Troubleshoot Ceph Storage with Ceph Tool for OpenShift Data Foundation
You may want to troubleshoot some Ceph storage issue that are coming from OpenShift Data Foundation (ODF). In the rook operator based Ceph storage solution, you can deploy the “rook-ceph-tools” deployment to have the ceph command line tool for the troublshooting purpose. In the ODF operator the ceph command line tool is actually available.
Launch of the Ceph Command Line Tool
Exec into the
rook-ceph-operator pod in the ODF namespace,
oc -n openshift-storage exec -it rook-ceph-operator-5ff898fc8-pppgd -- bash
openshift-storage.config availalble in the
/var/lib/rook/openshift-storage directory can be used to as the ceph config file where the MON hosts and the admin client’s keyring are defined.
fsid = 520035a-0552-461a-a194-46dca45ba8fc
mon initial members = j k h
mon host = [v2:172.30.26.44:3300, v1:172.30.26.44:6789], [v2:172.30.16.22:3300, v1:172.30.16.22:6789], [v2:172.30.140.78:3300, v1:172.30.140.78:6789]
osd_memory_target_cgroup_limit_ratio = 0.8
keyring = /var/lib/rook/openshift-storage/client.admin.keyring
With this, we can run the ceph command line tool for troubleshooting, continue in the exec-ed shell, check the status with the command below,
ceph -c openshift-storage.config -s
health: HEALTH OK
mon: 3 daemons, quorum h, j,k (age 3d)
mgr: a(active, since 8d)
mds: 1/1 daemons up, 1 hot standby
osd: 12 osds: 12 up (since 8d), 12 in (since 11d)
volumes: 1/1 healthy
pools: 4 pools, 417 pgs
objects: 905.53k objects, 1.3 TiB
usage: 4.0 TiB used, 8.0 TiB / 12 TiB avail
pgs: 417 active+clean
client: 12 MiB/s rd, 53 MiB/s wI, 43 op/s rd, 1.31k op/s wr
Fixing a Warning Issue
In one the ODF setup, from the OpenShift Console, I have the following warning image for the storage.
ceph -s tool in the operator pod, it indicated that the health status is HEALTH WARNING, where the
mds.ocs-storagecluster-cephfilesystem-b is crashed before.

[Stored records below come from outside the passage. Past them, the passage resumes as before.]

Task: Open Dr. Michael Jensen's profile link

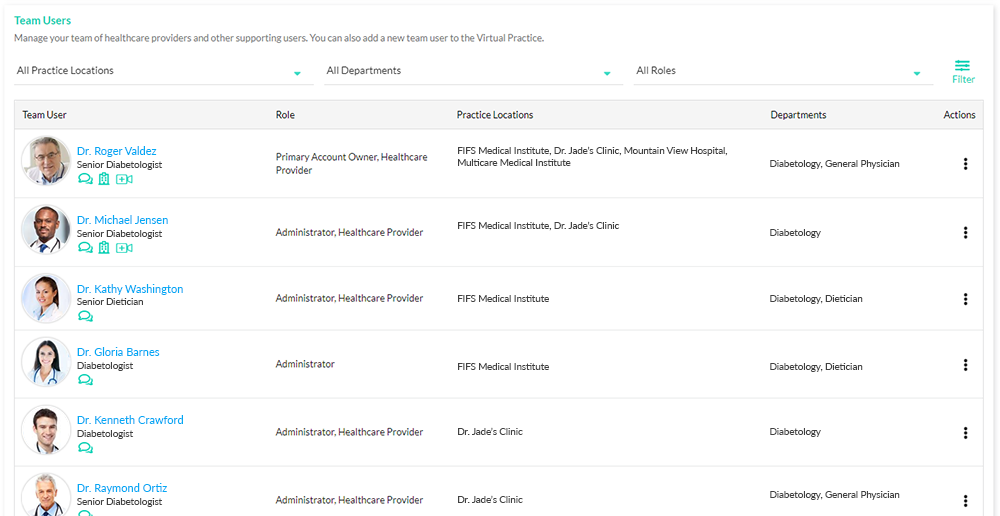Action: pyautogui.click(x=122, y=220)
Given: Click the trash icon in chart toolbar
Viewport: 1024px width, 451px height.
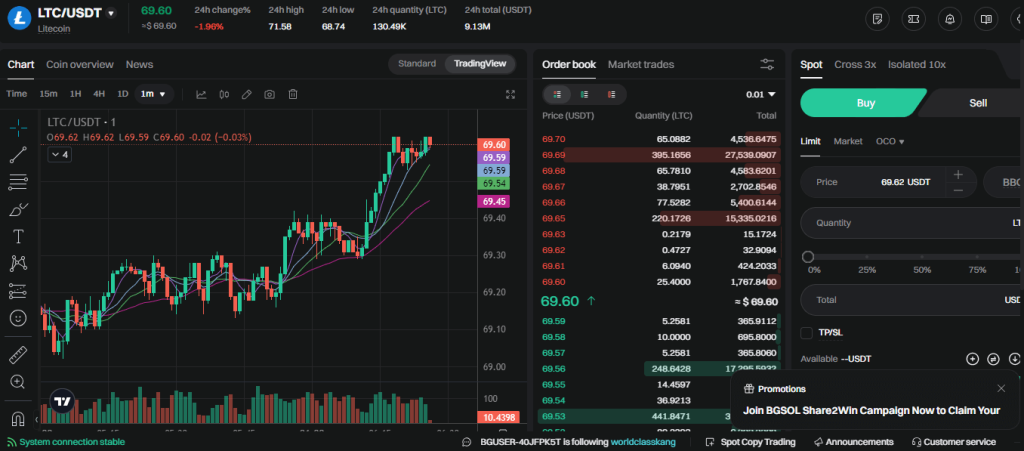Looking at the screenshot, I should [293, 94].
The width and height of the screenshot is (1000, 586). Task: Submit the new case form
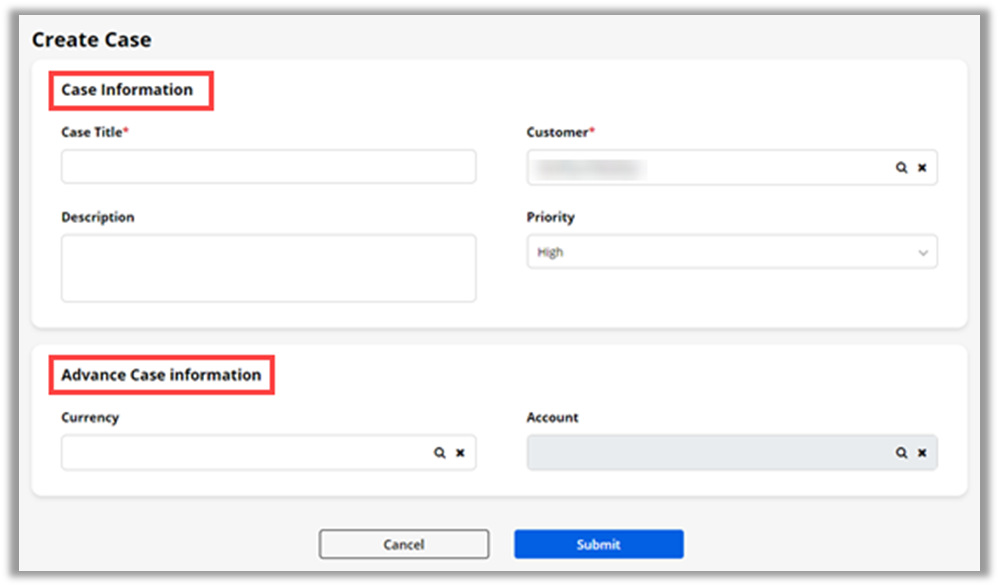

Check the crash by listing the crash IDs, check the details with the ID
ceph -c openshift-storage.config crash ls
ceph -c openshift-storage.config crash info <CRASH_ID>
Silence the warning alarm by achive the crash ID.
ceph -c openshift-storage.config crash archive <CRASH_ID>
The warning message is then cleared in the OpenShift Console.